[TEXT SHOWN]
---+---
Death of a Shropshire Lad

Harley Church
Cyril Hughes Grave at Harley Church – the inscription says ‘passed away suddenly’ age 77

On a morning of a fateful day in May 1984, Mary Brookshaw came running round crying ‘its Cyril, its Cyril’. I followed Mary into the familiar kitchen of Forge Farm. Cyril had fallen off his chair, Mary said. ‘He just said I’m feeling a bit dizzy.’ Cyril had fallen, ramming his head against the radiator. I pulled him back. He was dead.

This was the only time I had ever seen or touched a dead person. After that I remember nothing more. It was quick, it was painless. It was all over by the time I got there. An uncomplicated death for an uncomplicated man. He had been a lifeline, a conduit, a connection to old Shropshire. 

I remember working with him in the garden, talking about his work on the farm, Preece’s Farm in Cressage where he had worked for 53 years, his father before him. He was talking about hedging and hedges, the layering of hedges, a difficult slow job. I suddenly realized that he was working on a twenty five year cycle. I thought, this man talks as if he has lived forever and will live forever.
---+---
[INPUT DATA]
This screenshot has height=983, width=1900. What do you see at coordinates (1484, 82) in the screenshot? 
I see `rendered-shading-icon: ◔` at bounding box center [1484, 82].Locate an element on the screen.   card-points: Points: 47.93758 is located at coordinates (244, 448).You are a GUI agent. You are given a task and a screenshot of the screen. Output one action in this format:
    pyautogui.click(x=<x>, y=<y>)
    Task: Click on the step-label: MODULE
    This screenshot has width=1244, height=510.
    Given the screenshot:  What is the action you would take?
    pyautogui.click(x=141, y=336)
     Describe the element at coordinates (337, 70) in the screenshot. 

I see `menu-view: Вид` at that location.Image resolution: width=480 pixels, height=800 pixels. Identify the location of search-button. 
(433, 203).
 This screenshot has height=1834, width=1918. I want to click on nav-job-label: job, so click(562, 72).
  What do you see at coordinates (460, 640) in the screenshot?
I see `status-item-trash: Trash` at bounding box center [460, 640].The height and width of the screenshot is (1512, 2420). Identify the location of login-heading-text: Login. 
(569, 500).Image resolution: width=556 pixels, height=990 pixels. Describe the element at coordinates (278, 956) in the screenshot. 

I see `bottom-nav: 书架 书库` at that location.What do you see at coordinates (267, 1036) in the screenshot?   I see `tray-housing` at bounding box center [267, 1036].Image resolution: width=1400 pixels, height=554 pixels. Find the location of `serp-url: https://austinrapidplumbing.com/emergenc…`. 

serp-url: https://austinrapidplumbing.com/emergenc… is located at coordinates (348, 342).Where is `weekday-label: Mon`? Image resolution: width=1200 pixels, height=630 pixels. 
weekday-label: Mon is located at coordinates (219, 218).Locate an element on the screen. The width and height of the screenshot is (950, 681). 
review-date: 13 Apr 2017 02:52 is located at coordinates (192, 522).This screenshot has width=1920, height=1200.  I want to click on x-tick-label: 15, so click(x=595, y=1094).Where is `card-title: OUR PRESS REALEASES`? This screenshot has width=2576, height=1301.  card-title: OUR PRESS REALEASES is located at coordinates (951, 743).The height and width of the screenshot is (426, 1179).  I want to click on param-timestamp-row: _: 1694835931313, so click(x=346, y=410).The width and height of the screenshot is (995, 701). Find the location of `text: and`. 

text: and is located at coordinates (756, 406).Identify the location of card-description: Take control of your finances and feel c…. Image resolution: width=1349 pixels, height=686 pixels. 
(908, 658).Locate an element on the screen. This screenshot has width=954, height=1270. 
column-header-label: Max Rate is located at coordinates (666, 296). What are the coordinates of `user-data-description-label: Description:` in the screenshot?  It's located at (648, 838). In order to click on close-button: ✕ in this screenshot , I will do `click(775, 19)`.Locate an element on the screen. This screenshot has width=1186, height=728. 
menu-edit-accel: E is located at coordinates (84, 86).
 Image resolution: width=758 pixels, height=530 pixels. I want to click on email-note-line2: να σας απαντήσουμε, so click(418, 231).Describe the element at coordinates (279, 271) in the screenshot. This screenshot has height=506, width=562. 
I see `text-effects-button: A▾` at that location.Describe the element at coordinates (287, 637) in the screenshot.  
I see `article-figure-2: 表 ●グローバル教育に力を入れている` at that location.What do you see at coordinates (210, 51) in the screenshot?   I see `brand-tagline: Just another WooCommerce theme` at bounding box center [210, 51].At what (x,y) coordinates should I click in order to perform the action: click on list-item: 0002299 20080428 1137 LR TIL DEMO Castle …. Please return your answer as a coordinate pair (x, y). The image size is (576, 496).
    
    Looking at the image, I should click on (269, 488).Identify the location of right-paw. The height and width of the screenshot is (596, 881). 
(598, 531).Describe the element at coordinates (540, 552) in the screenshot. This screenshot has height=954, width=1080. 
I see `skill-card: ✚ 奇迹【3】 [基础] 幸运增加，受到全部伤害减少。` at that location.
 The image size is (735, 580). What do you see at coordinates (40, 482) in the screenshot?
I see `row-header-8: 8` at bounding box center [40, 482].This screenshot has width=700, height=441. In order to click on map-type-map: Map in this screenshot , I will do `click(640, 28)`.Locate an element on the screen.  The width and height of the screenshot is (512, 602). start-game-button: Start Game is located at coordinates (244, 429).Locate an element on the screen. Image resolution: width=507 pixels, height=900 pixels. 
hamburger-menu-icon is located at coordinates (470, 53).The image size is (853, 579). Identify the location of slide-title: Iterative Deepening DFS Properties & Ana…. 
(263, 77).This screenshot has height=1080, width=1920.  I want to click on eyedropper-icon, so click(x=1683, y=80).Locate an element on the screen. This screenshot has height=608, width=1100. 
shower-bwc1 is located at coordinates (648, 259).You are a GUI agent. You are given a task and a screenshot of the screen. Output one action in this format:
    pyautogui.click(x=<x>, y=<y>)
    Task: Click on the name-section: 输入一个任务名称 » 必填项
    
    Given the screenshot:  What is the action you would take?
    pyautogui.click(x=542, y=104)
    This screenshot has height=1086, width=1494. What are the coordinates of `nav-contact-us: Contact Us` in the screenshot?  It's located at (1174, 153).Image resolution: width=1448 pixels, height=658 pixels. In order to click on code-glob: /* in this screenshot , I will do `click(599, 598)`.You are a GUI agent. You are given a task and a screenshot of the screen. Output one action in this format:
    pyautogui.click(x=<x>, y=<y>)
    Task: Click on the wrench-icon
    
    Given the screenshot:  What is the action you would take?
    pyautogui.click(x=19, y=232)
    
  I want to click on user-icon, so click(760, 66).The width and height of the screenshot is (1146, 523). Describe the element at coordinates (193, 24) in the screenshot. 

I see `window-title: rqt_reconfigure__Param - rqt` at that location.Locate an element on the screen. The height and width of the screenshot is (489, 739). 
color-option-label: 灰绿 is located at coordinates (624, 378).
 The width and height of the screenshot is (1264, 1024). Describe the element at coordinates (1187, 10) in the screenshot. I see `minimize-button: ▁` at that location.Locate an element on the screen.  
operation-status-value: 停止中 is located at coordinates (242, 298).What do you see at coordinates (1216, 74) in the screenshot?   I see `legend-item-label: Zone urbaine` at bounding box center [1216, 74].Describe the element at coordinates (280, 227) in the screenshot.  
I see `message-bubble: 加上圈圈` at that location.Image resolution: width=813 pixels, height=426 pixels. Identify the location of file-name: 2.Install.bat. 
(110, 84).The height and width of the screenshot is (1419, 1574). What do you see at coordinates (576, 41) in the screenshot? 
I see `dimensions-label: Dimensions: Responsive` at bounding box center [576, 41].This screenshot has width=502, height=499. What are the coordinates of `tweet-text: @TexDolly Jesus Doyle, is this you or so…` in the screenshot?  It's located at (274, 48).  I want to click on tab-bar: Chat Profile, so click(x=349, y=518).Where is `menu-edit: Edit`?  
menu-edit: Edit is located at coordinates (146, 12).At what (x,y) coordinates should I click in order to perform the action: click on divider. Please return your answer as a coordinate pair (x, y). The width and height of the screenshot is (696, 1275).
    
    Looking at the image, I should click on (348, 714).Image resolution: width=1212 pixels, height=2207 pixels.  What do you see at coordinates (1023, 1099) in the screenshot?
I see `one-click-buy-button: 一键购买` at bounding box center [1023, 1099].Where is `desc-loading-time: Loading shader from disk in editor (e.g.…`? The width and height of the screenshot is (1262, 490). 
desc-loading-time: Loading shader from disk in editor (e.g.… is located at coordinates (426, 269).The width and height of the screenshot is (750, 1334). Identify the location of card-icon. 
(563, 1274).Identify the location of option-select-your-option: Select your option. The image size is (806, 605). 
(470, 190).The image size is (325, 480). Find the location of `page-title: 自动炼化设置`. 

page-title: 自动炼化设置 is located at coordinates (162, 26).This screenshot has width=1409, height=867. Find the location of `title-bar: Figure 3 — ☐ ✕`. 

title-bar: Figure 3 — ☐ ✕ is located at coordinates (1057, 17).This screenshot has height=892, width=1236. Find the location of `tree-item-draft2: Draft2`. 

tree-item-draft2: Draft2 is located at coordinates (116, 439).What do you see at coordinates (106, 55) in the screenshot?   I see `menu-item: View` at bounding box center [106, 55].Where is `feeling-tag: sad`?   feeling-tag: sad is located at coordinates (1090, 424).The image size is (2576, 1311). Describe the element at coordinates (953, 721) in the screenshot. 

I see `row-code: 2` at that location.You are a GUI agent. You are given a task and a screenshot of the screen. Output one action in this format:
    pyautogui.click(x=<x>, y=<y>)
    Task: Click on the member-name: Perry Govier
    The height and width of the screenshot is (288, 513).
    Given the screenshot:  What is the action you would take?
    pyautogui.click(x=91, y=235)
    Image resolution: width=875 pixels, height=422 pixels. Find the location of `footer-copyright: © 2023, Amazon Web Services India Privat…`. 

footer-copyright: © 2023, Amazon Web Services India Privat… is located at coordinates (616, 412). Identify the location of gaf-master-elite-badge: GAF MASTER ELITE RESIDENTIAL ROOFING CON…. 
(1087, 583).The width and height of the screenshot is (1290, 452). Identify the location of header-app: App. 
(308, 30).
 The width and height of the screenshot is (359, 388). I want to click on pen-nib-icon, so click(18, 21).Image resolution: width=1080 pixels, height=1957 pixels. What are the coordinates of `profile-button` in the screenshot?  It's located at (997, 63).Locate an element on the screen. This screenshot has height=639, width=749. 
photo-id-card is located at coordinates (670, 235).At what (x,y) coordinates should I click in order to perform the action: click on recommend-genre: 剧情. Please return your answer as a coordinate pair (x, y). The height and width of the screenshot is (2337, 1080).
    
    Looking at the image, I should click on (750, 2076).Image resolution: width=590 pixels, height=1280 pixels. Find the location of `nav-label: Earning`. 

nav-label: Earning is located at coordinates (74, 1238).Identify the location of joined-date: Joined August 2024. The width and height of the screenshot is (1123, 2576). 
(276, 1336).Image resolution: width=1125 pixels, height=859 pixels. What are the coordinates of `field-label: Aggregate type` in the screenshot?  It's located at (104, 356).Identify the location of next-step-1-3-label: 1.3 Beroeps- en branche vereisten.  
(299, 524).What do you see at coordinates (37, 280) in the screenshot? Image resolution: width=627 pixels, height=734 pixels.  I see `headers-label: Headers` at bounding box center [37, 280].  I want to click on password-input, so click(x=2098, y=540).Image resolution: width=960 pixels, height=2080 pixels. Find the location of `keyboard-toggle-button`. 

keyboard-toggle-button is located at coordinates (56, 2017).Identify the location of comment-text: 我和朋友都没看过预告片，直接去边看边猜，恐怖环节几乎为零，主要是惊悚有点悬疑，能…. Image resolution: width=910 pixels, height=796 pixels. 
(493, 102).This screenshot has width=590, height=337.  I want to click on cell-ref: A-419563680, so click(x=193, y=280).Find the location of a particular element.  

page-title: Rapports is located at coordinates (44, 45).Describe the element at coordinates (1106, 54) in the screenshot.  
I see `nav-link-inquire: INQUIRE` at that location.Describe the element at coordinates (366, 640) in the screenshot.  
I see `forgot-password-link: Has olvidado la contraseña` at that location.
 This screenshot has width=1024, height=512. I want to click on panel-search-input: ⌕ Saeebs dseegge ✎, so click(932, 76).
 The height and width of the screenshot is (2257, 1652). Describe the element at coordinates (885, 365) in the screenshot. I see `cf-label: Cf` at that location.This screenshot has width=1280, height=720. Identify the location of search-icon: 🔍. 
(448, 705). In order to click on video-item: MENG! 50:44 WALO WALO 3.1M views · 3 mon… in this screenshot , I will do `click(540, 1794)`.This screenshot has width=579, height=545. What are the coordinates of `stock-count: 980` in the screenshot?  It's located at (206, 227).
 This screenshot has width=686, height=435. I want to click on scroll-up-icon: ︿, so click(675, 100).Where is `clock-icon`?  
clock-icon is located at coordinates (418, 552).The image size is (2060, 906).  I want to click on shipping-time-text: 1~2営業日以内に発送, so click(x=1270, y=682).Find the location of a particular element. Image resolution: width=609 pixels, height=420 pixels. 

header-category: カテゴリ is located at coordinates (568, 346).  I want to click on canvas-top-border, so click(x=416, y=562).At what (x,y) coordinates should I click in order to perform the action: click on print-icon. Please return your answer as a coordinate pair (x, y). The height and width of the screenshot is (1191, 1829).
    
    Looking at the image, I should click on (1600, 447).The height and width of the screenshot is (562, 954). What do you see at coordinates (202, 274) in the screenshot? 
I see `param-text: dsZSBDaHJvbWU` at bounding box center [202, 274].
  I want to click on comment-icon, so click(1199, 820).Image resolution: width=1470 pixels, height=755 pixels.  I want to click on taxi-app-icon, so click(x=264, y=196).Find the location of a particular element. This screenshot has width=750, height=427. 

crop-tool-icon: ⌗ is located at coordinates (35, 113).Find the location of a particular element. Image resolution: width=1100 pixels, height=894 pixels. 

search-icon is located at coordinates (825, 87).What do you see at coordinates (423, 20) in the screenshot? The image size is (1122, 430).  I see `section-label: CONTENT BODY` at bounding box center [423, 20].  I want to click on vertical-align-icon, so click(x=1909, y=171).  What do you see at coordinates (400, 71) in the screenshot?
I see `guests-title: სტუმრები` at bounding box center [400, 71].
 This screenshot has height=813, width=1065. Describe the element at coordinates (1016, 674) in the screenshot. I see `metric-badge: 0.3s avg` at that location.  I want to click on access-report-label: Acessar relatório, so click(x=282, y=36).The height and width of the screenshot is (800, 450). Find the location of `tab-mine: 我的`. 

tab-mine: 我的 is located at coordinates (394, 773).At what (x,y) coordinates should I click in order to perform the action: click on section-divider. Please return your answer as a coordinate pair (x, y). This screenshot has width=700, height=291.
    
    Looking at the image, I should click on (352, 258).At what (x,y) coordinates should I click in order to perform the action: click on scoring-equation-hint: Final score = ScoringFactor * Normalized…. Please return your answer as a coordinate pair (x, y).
---+---
[REQUIRED ACTIONS]
- a) In the account of Cyril Hughes's death, for how many years had Cyril worked at Preece's Farm in Cressage?
- b) Reproduce the part of the account of Cyril Hughes's death that opens with the words containing "This was the" and closes with "to old Shropshire.".
The rows have no part in this work.

[TASK-BY-TASK ANSWERS]
- a) 53 years

- b)
This was the only time I had ever seen or touched a dead person. After that I remember nothing more. It was quick, it was painless. It was all over by the time I got there. An uncomplicated death for an uncomplicated man. He had been a lifeline, a conduit, a connection to old Shropshire.